该程序用于爬取新浪微博的数据,主要用于学术研究。具体数据包括:
- 发布微博的作者的个人信息,包括用户ID,昵称,性别,地区;
- 作者的所有关注的人;
- 作者的所有粉丝;
- 作者发布的所有微博的微博ID,发布时间;
- 每条微博的文字;
- 每条微博的所有图片;
- 每条微博的所有评论者的昵称,评论的文字,以及评论的时间;
- 每条微博的所有转发者的昵称,以及转发的时间;
- 每条微博的所有点赞者的昵称,以及点赞的时间。
另外,该爬虫还支持以下功能:
-
支持多账号爬虫。理论上,账号越多,被 ban 的几率越小;
-
支持多 user-agent 轮流使用,目的在于减小被 ban 的几率;
-
支持自定义 cookies。当模拟登录失败时,可以用此方法;
-
支持两种方式爬取。一种是指定用户ID,然后爬取该用户的所有相关数据;另一种是指定微博ID,可以爬取该微博的所有文本,图像,评论,转发,点赞,以及发表该微博的用户的个人信息,粉丝,关注的人;
可以使用 inject_spec_weibo_id.py 程序自动将一个文件中存放指定爬取的所有微博的用户ID 和微博ID 自动注入到 settings.py 中。 对于该文件,每行存放一条微博的用户 ID 和微博 ID,两者之间以一个或多个空格或 Tab 分开。
-
用数据库存储,爬取结束后再从数据库导出,这样方便且高效;
-
爬取结束时会自动发送邮件进行通知;
在 Linux, Mac OSX 下测试通过(Windows 没有测试,应该是可以的)。下面以 Ubuntu 为例搭建环境。
-
Python 3.5+
sudo apt-get install python3-dev
sudo apt-get install python3-pip
-
PostgreSQL
sudo apt-get install postgresql
-
Python下的 scrapy包,requests包,rsa包,PostgreSQL 在 Python3 下的驱动 psycopg2
sudo python3 -m pip install -U requests
sudo python3 -m pip install -U rsa
sudo apt-get install libxml2-dev libxslt1-dev libffi-dev libssl-dev
sudo python3 -m pip install -U scrapy
sudo apt-get install libpq-dev
sudo python3 -m pip install -U psycopg2
-
配置数据库
建立登录账号及数据库:
sudo -u postgres psql # username 为登录用户名,password 为该用户的密码. CREATE USER username WITH ENCRYPTED PASSWORD 'password'; # databse_name 为数据库名,username 为数据库的拥有者. CREATE DATABASE database_name OWNER username; # 之后退出.

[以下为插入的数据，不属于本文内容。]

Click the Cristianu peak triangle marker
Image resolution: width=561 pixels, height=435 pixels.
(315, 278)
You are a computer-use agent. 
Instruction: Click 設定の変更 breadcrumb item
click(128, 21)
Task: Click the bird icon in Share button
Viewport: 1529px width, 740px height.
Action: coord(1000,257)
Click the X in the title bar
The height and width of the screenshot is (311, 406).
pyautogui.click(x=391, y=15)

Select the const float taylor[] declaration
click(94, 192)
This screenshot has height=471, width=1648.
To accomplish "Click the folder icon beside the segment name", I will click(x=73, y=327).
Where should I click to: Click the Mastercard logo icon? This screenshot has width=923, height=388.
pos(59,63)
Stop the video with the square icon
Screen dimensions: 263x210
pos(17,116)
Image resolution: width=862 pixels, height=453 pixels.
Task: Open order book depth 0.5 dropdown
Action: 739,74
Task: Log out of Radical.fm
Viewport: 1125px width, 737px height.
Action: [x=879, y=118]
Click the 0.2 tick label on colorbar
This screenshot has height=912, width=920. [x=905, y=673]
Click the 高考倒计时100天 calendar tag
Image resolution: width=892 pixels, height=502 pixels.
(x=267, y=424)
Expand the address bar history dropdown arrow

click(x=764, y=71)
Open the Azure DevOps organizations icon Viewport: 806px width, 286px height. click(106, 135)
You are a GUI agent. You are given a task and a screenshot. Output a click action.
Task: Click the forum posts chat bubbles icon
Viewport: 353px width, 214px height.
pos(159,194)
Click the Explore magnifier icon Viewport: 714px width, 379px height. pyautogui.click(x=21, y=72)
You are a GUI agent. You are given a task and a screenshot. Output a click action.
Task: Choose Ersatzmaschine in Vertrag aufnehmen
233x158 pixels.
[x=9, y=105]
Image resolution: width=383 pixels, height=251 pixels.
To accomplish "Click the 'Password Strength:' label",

打开权限配置文件 /etc/postgresql/9.5/main/pg_hba.conf,找到 # IPv4 local connections,在后面添加:
# username 为登录用户名. host database_name username 网段 md5
比如,host weibo hello 114.212.0.0/16 md5 表示这个网段内的所有主机可以通过登录 hello 账号来访问数据库 weibo。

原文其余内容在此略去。